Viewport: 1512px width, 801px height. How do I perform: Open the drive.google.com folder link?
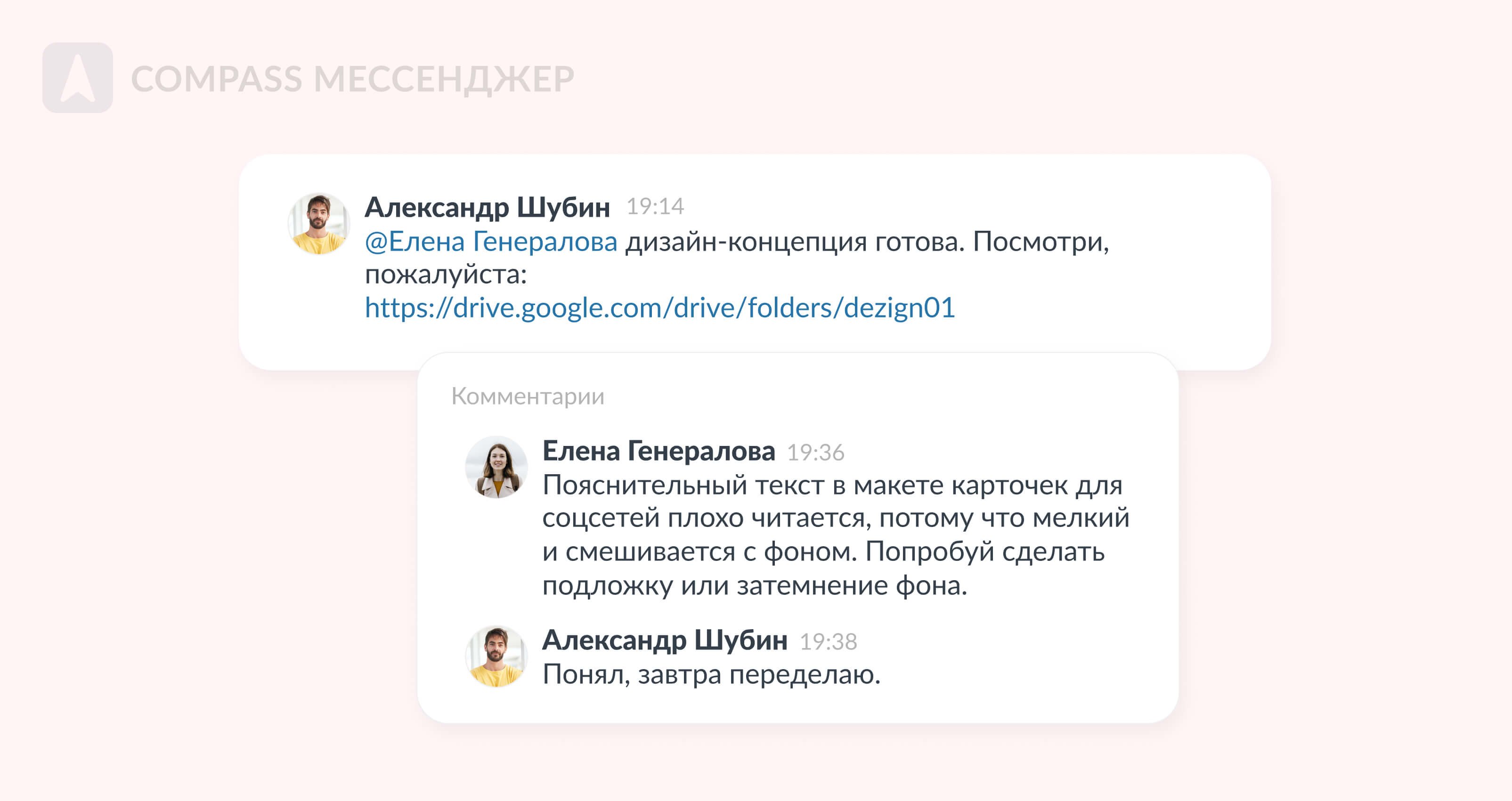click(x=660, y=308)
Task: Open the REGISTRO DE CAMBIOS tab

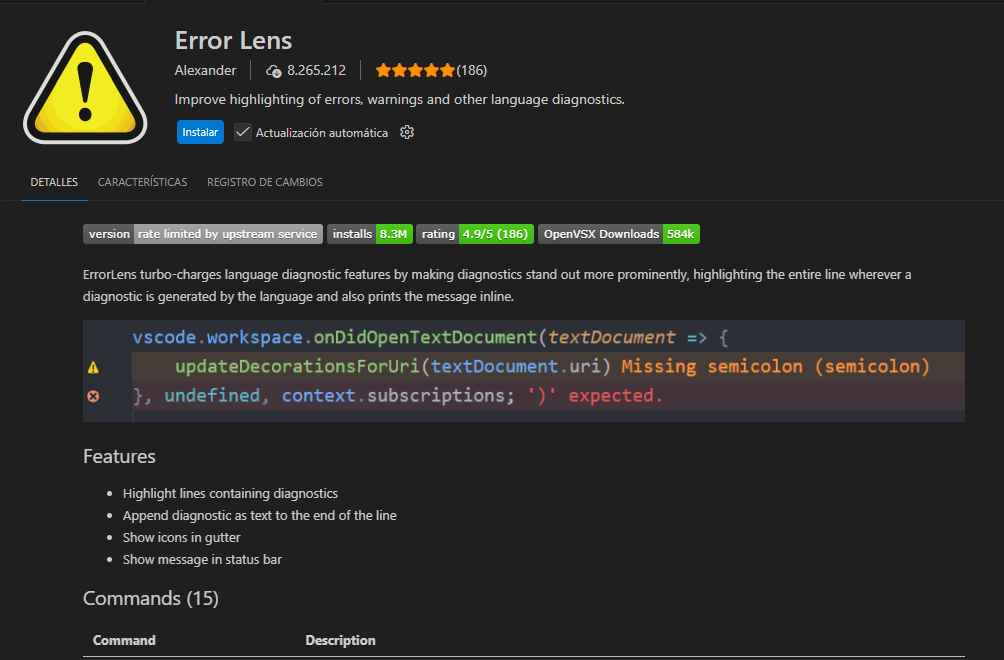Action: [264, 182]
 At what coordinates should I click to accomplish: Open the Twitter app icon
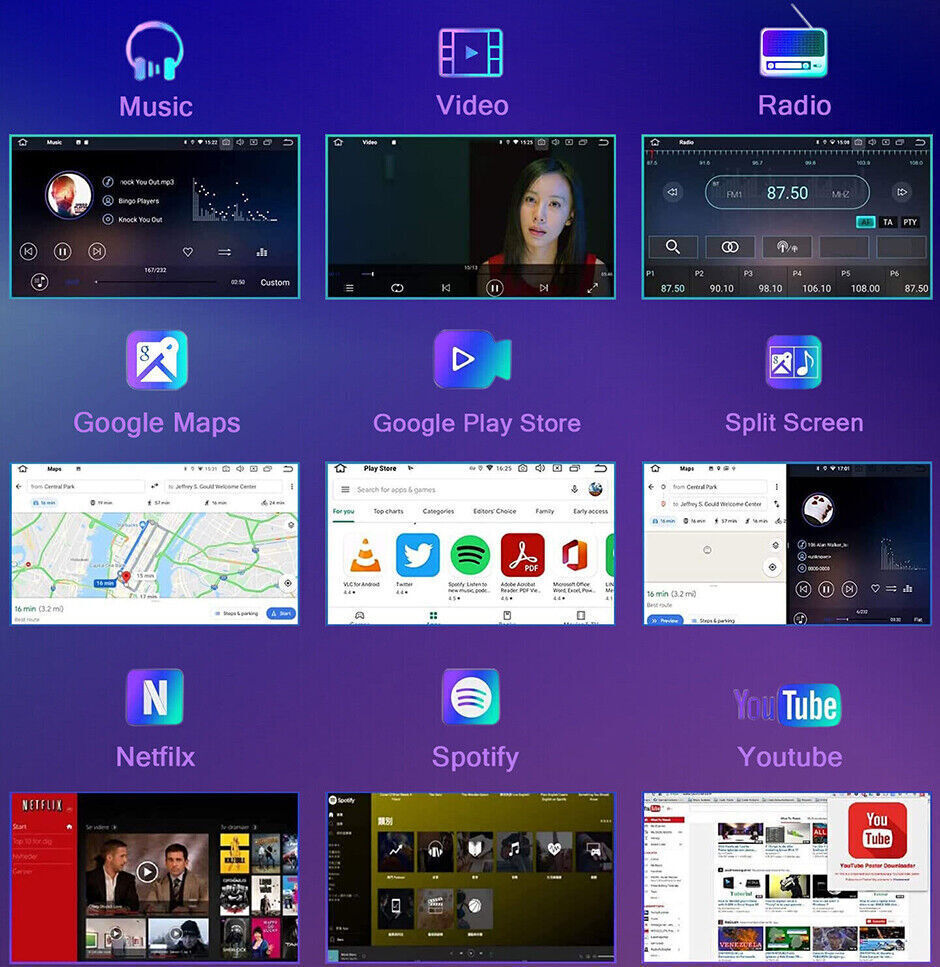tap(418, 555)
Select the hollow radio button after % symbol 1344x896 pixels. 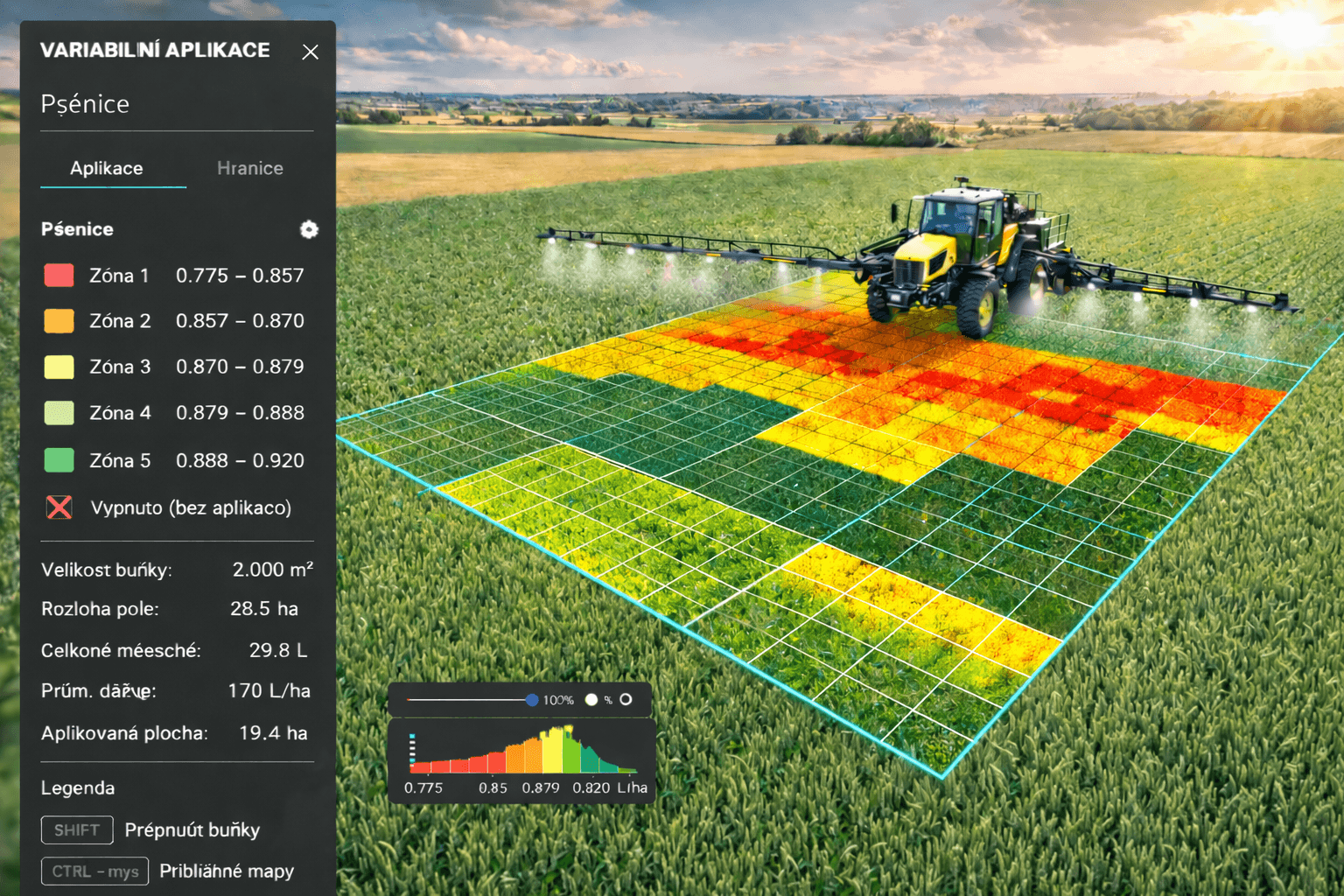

____

• _REQUIREMENT_
Retype each line above precisely, please. Skip anything that is a picture.

• _EXPECTED ANSWER_
Viewport: 1512px width, 801px height. How do I perform: Open the drive.google.com folder link?
click(x=660, y=308)
Task: Open the REGISTRO DE CAMBIOS tab

Action: [264, 182]
 At what coordinates should I click to accomplish: Open the Twitter app icon
tap(418, 555)
Select the hollow radio button after % symbol 1344x896 pixels. 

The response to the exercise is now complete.